Heading to our next destination, Lucignano accompanies us for a bit to our right with a view of its vineyards. The road to San Giusto a Rentennano can be see just beyond them, on the right; the tree-lined road takes us to the estate. Built atop a medieval monastery, it was later transformed into a fortress, and is currently surrounded by more than 150 hectares of land: this fields, worked almost entirely with traditional methods, are used to produce wine, vin santo and olive oil.
Following a stretch of the Arbia river, we’ll cross an expanse of vineyards until we reach the fork fo Tornano. The medieval castle is totally immersed in the forest and is an oasis of peace where you can taste local products.

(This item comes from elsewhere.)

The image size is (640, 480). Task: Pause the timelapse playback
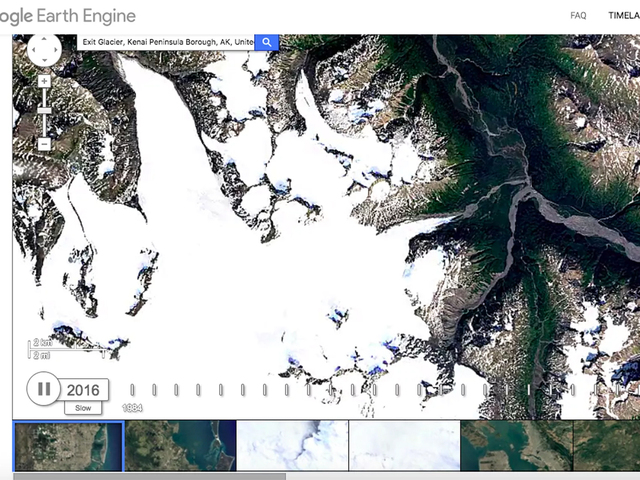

The splendid Castello di Ama was mentioned for the first time in the 13th century, even if the Etruscans inhabited this land. The village is a collection of historic villas, churches and characteristic houses that bestow a fairy-tale-like atmosphere. The winery is also famous for having established a contemporary art park on its property.
Our itinerary is coming to a close, and there’s no better place to end than the castle in San Polo in Rosso, a fascinating medieval village that was long fought over between Florence and Siena before being owned by the Ricasoli. Located 500 metres above sea level, the castle is in a privileged position for admiring the hilly landscape below and taking in the essence of the Chianti.